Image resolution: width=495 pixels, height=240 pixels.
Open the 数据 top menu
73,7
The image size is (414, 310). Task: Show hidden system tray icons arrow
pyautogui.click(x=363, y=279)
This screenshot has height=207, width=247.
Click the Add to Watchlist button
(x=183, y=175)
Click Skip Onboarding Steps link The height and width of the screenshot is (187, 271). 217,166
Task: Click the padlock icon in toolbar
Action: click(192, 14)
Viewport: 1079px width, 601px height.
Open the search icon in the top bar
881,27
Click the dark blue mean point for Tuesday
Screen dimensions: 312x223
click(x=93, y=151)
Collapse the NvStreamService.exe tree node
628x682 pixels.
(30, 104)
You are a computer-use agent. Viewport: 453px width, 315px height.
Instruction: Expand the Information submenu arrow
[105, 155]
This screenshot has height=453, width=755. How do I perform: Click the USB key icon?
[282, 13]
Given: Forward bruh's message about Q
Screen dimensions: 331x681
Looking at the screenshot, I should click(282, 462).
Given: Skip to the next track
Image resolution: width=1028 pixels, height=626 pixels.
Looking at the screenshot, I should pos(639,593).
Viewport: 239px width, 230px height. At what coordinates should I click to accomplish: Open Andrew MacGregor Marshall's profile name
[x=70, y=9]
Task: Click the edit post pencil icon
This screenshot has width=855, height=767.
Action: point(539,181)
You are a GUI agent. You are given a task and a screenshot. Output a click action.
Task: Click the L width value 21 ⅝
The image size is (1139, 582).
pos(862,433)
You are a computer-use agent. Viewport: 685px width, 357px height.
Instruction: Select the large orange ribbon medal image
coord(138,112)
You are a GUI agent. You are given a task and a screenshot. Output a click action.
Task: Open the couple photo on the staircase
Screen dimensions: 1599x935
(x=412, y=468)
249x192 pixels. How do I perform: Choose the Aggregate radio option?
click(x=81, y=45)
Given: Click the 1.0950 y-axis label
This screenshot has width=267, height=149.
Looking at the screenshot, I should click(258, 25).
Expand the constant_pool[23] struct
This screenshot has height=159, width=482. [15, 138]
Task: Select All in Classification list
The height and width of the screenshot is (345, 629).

********************

• [TASK STATEMENT]: I need every line from the material that contains the word "computer".

• [OUTPUT FOR THIS TASK]:
You are a computer-use agent. Viewport: 453px width, 315px height.
You are a computer-use agent. Viewport: 685px width, 357px height.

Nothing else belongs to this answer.